Construction optimism ‘at highest since 2004’

MarkitBusiness confidence in the UK construction industry is at an 11-year high, the results of poll suggest.

Almost two-thirds of the business leaders questioned say they believe there will be a growth in output over the next year.

The monthly UK Construction Purchasing Managers’ Index (PMI) had dipped to a 22-month low in April amid industry uncertainty about the outcome of the general election.

But following the election’s decisive result, confidence rose in May and grew even more in June, according to the Markit/CIPS survey.

The index shows that although output is growing fastest in the housebuilding sector, there has also been growth in commercial building and civil engineering.

Purchasing managers responding to the survey say the growth they experienced in June was driven by increasing demand and healthy order books.

New business, they add, resulted from greater confidence among their own clients and the overall improvement in the UK economy.
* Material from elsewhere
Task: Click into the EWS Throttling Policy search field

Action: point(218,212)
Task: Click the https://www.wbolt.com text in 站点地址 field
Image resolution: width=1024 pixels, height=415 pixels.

Asked whether they thought the next 12 months would see further growth in output, 62 per cent of the purchasing managers surveyed said yes, with just 4 per cent saying they anticipated a decline.

And that, Markit says, means business confidence is now at its most robust since the early part of 2004.

Most of the firms which expect to see a growth in output over the next 12 months say they think it will be driven by strong demand for new homes and clients ready to up investment.

Others, meanwhile, say they have been receiving more invitations to tender for commercial projects, with some firms hoping to get business from major infrastructure schemes.

The growth in business confidence and output growth also helped stimulate the creation of new jobs in the industry last month.

And the greater workloads also resulted in construction firms experiencing a steep rise in purchasing activity during June.

Some companies, though, have reported experiencing a rise in the cost of materials, which they say is linked to stock shortages.